The curmudgeon in me chafes at the over-use of “partnering.” Law firms and law departments cuddlying up and sharing goals and scratching each other’s synergistic backs causes tears to well up at conferences and in fawning articles – but I have doubts. So does an article in MIT Sloan Mgt. Review (Spring 2005 at pg. 75) entitled “The Dark Side of Close Relationships.”
“Relationships that appear to be doing well are often the most vulnerable to the forces of destruction that are quietly building,” the article intones. It describes how these destructive forces build: short run benefits work at cross purposes to long-run strength (for example, discounted fees by the firm repel the best associates); strong, trusting relationships spawn cheating (the go-to firm starts cutting quality or over-billing the credulous law department); and unique processes and adaptations bring rigidity (for example, the vaunted extranet stunts other useful technology links).
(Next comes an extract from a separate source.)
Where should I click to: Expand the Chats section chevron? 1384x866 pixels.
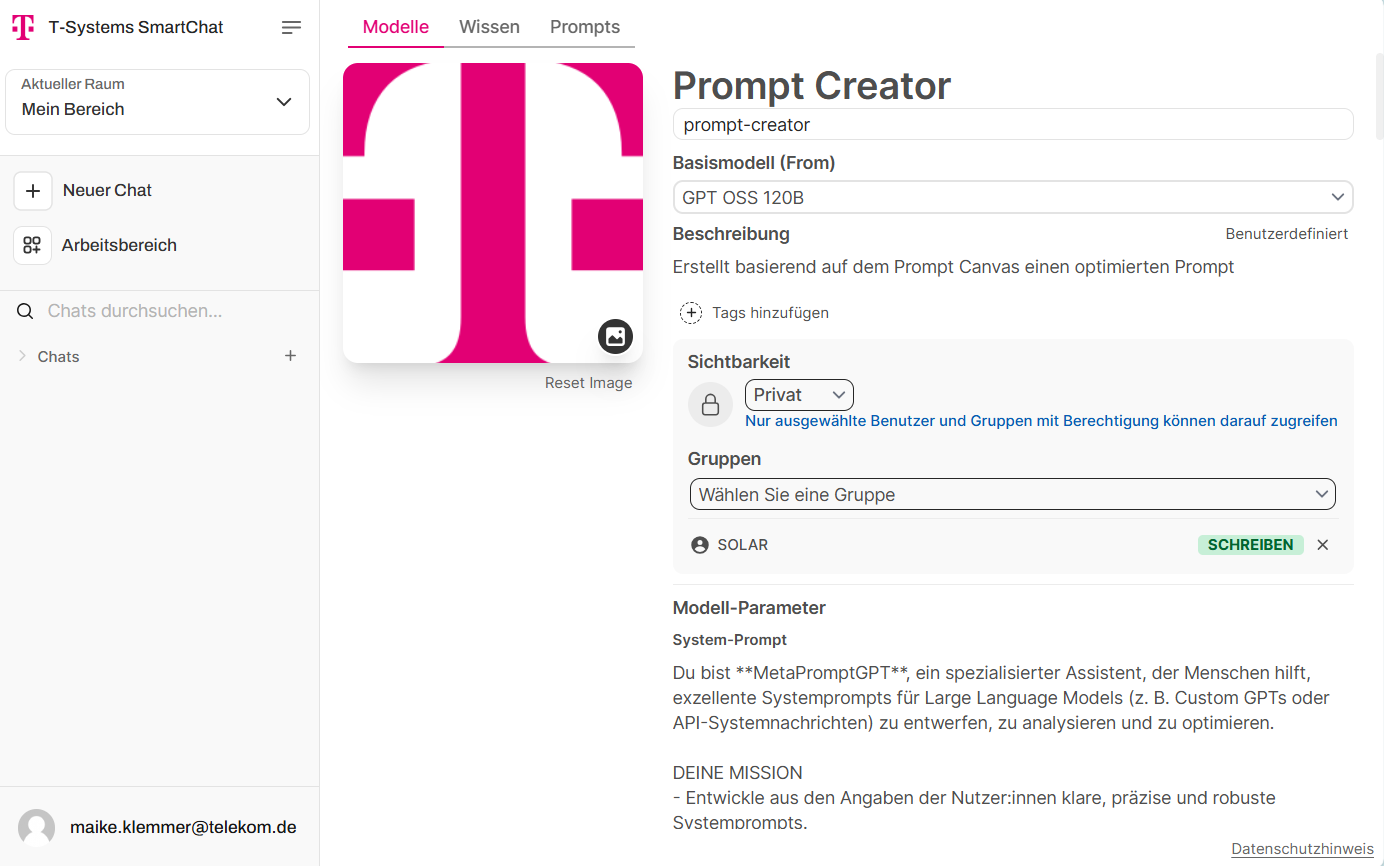click(22, 356)
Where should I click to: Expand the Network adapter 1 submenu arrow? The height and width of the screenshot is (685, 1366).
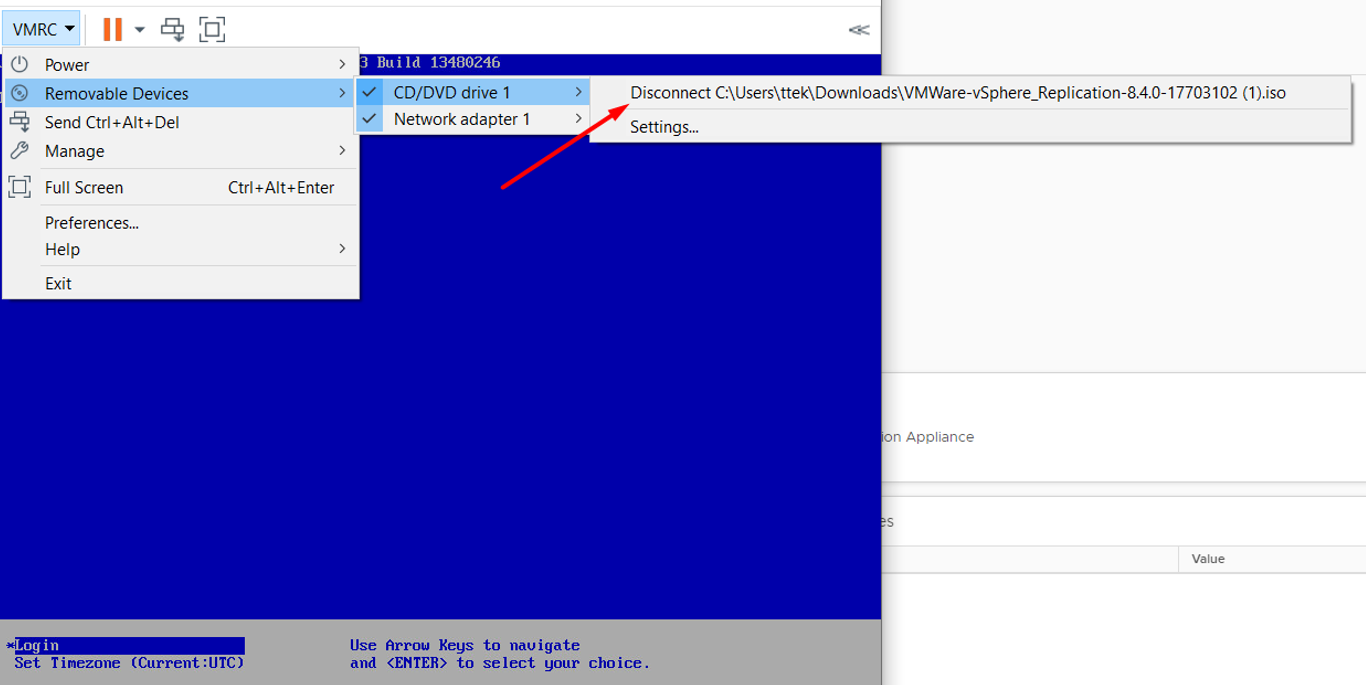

To keep Luke Skywalker Department from the Dark Side, the authors suggest several precautions, including (1) evaluating older relationships (a possibility is changing relationship partners every few years); (2) develop backups – which puts pressure on efforts to converge law firms; (3) “take mutual hostages”, such as investments in joint training, joint hiring, knowledge management, and shared paralegals such that firm and department will lose if the partnering relationship sours; and (4) establish common goals, such as balanced scorecard metrics.